The importance of creating constancy of purpose to programme success
Constancy of purpose
The first of 14 steps that management must take according to Deming [the guru of modern management methods and quality] is to create constancy of purpose toward the improvement of product and service. He believed, and argued passionately, that all 14 steps applied equally to small and large organisations, to manufacturing and services alike.
Constancy of purpose is vital in the context of organisational programme and portfolio management. We sometimes lose this constancy of purpose – what we are really all about - through the use of clumsy language. We talk of our mission, vision, objectives, aims, goals and strategies, attempting to create some form of hierarchy in an effort to convince our management-selves, and important others that it actually means something.
A clear definition is required
Phil Driver, in his Open Strategies approach, draws this together very nicely by creating a simple and easily understood framework to organise thinking about the purpose of projects and programmes. He states ‘organisations create assets [products, services and infrastructure]and enable customers and citizens to use those assets to create benefits [outcomes] for themselves’
In short, the purpose of any project or programme is to enable customers or citizens to create benefits. Period. In order to do this successfully the purpose should be razor-sharp clear and easily understood.
Andy Griffee’s recent blog entitled ‘Learning the language of projectspeak’ develops the idea of having to be bilingual as a Programme Director at the BBC. Much of our so-called strategic planning – what we intend to do and why – does not bear proper scrutiny and in many cases would be a candidate for nomination for the Plain English Campaign Golden Bull Awards.
Common purpose empowers
A common purpose unites and helps to ensure that the right things are done well. It is the basis of continuous in improvement in any system, including the removal of waste, and achieving an objective such as the transformation of American business and industry [Deming] or Delivering Public Services that work [Seddon].
John Seddon provides a model that shifts our perspective from a ‘Command and Control’ approach to one based on Systems Thinking. What matters, and what gets results, is an understanding of the systematic relationship between purpose, measures and method. Deming talks of profound knowledge.
Measures should be derived from purpose (the customer’s purpose) and when those measures are employed work gets done and method is liberated.

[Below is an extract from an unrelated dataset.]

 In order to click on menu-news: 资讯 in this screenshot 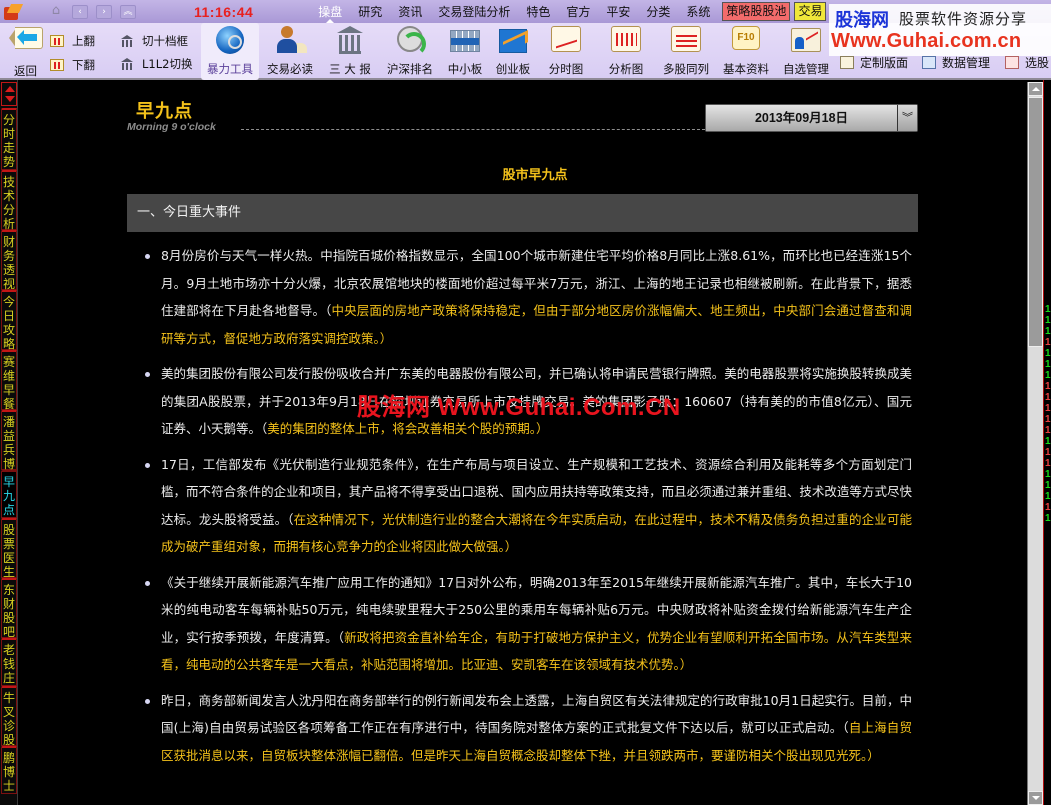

Targets are generally unhelpful
He argues that meeting targets imposed from above has a tendency to drive in the wrong behaviours, lead to knee-jerk reactions and is actually counter-productive. Individuals can play the system and the system breaks down.
See for example the recent so-called shocking headlines ‘A & E waiting is the worst in a decade’ The NHS in England has missed its four-hour A&E waiting time target with performance dropping to its lowest level for a decade.
Figures show that from October to December 92.6% of patients were seen in four hours - below the 95% target. The performance is the worst quarterly result since the target was introduced at the end of 2004.
The rest of the UK is also missing the target and a number of hospitals have declared "major incidents."
What do consumers and users really want?
In the [Vanguard] method that Seddon espouses the covers are peeled back to expose the extent to which the real purpose of the organisation is being achieved through repeatedly checking with the users / consumers that they are getting the services they actually want?
He cites one example from Staffordshire Fire and Rescue where they asked the communities the direct question “what is the purpose of the Fire Service from your point of view?” The main response was to ‘put out fires,’ and, on second thoughts, prevent them in the first place!
From this they were able to move from a de-facto purpose of; helping partners to achieve their outcomes, performing against various indicator sets, supporting the work of Headquarters, fulfilling nationally imposed requirements to…
“Putting out fires and rescuing people, and doing sensible things to prevent fires and other incidents occurring.”
I remember from my own background in policing attempting to ‘boil’ down the changing management rhetoric from strategic plans, Divisional Performance Targets, and KPIs to a constancy of purpose - what people wanted us to do, and how we were going to do it. For example “that we would turn up when we said we would and actually listen to what they wanted.”
A clear purpose unifies and galvanises action
Having a clear purpose is unifying, and fundamental to achieving success. After all you have a much greater chance of achieving, or being able to claim or prove, success from your programme if you understand the system which you are seeking to ‘transform’ and your measures and methods are appropriate.
Kennedy’s decision in 1961 to commit the nation to a clear goal, of landing a man on the moon and bringing him back safely before the decade was out stands apart in history as an unequivocal purpose. In this case the measure was straight forward even if the measures were not!
A modern-day example can be found in the south of France today where the Iter Project, a mind-bogglingly complex programme, has a clear goal expressed as Q>10 that is, to deliver ten times the power it consumes – 500 megawatts from the 50 megawatts it consumes.
This brings me back to Deming, and the first of his 14 steps, that it is the first responsibility of management, and programmes [temporary organisations] is to create constancy of purpose. Ultimately, this is where success lies.